§ Texto extraído
Experimente ler seus artigos e depois ligue a TV no SBT para assistir ao time de Tite. A Lucas Paquetá sendo guindado à referência de uma seleção que assombrava como um tigre e agora não mete medo em combinado de Trinidad e Tobago. Um time em que Neymar vai se esgotando, perdendo o gás, o tesão que nunca teve, a condição física de carregar outros dez marmanjos nas costas.
Jornalista – assim me ensinaram – é para transmitir tudo em linguagem simples. Os experts (os de TV por assinatura mais ainda), conjugam o Titês das linhas altas e baixas, da transição, do jogador de beirada (simplesmente o velho ponta-direita), da contenção e da assistência famigerada em lugar do velho, bom e natural passe. Esses caras não amarram os dedos de PC Caju. Se era uma maravilha vê-lo jogar, é uma delícia saborear suas palavras.
COPA AMÉRICA E EUROCOPA: O ABISMO ENTRE DUAS REALIDADES
por André Luiz Pereira Nunes
A partir do momento em que a Conmebol decidiu unir o seu calendário ao da Uefa para que os torneios entre suas seleções fossem disputados ao mesmo tempo, as comparações obviamente passaram a ser inevitáveis. É certo que ninguém imaginaria que isso aconteceria justamente durante uma pandemia de dimensão mundial, mas ainda assim, fica muito claro que existe um abismo entre o futebol praticado na Europa e na América do Sul.
Enquanto a Eurocopa é tratada por torcedores, dirigentes e atletas como uma Mini Copa do Mundo, o torneio sul americano é visto apenas como um evento protocolar e obrigatório, sobretudo para os jogadores que preferiam estar de férias. O fato também da pandemia ainda estar em níveis alarmantes no continente e, em especial no Brasil, enterra qualquer crença de que o evento tenha alguma grande importância. Para os treinadores é apenas uma oportunidade para preparar seus elencos para o restante das Eliminatórias para a Copa do Mundo.
Em se tratando da Copa América, não há muitas surpresas. Mesmo sem empolgar, o Brasil passou sem maiores dificuldades por seus adversários. Já Uruguai e Paraguai decepcionaram ao capitularem, respectivamente, diante de Colômbia e Peru. Os argentinos, por seu turno, parecem vivenciar uma entressafra de atletas. Dependem tanto dos lampejos de Messi, como o Brasil precisa de Neymar.
No Velho Mundo as coisas transcorrem de forma bem diferente. A Itália provavelmente não apresentava um futebol tão envolvente há muito tempo. O seu tradicional e irritante defensivismo deu lugar a um padrão bem mais agressivo. A Inglaterra também voltou a figurar no rol das grandes seleções mundiais, relembrando a ótima fase de 1990. A Dinamarca volta a figurar como grande surpresa após participações pífias nos últimos eventos.

§ Ordem de serviço A
De acordo com o texto extraído, como torcedores, dirigentes e atletas tratam a Eurocopa?
§ Ordem de serviço B
Copie do texto extraído, sem alterações, o trecho que vai de "Em se tratando" até "nos últimos eventos.".

§ Trecho de dados
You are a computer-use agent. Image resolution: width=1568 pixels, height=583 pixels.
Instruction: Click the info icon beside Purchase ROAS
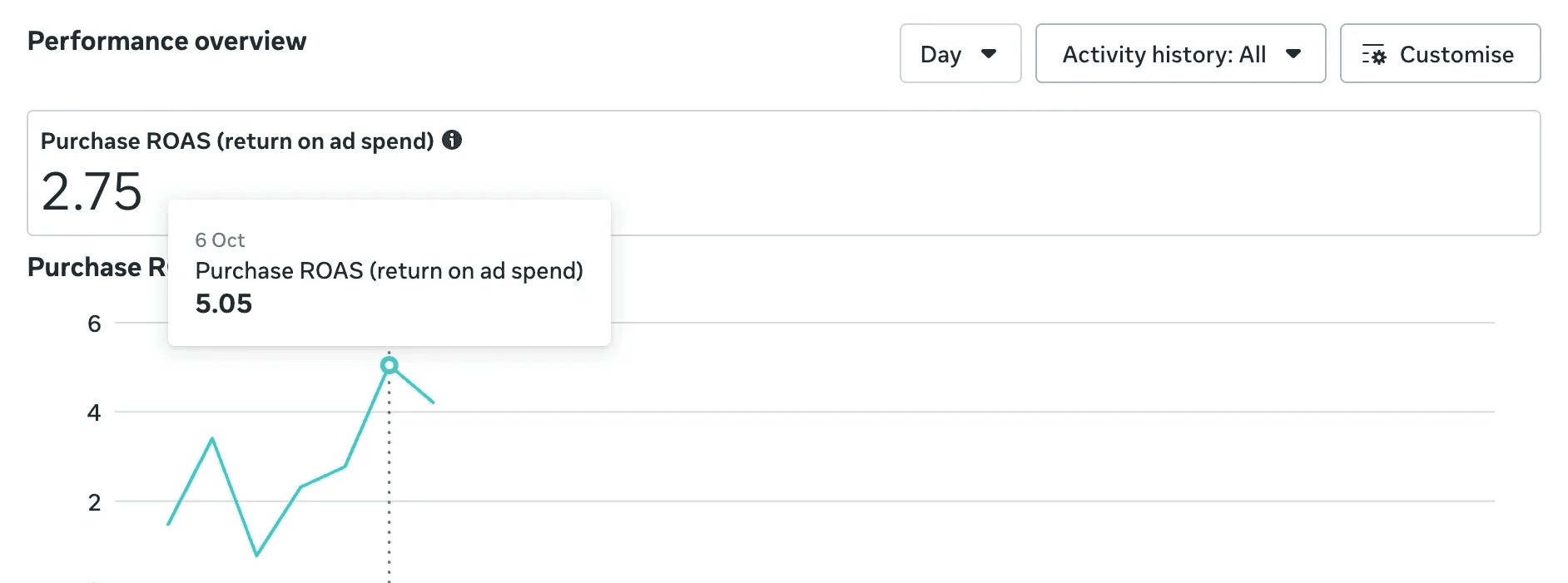tap(452, 140)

§ Resposta escrita A
Como uma Mini Copa do Mundo.

§ Resposta escrita B
Em se tratando da Copa América, não há muitas surpresas. Mesmo sem empolgar, o Brasil passou sem maiores dificuldades por seus adversários. Já Uruguai e Paraguai decepcionaram ao capitularem, respectivamente, diante de Colômbia e Peru. Os argentinos, por seu turno, parecem vivenciar uma entressafra de atletas. Dependem tanto dos lampejos de Messi, como o Brasil precisa de Neymar.
No Velho Mundo as coisas transcorrem de forma bem diferente. A Itália provavelmente não apresentava um futebol tão envolvente há muito tempo. O seu tradicional e irritante defensivismo deu lugar a um padrão bem mais agressivo. A Inglaterra também voltou a figurar no rol das grandes seleções mundiais, relembrando a ótima fase de 1990. A Dinamarca volta a figurar como grande surpresa após participações pífias nos últimos eventos.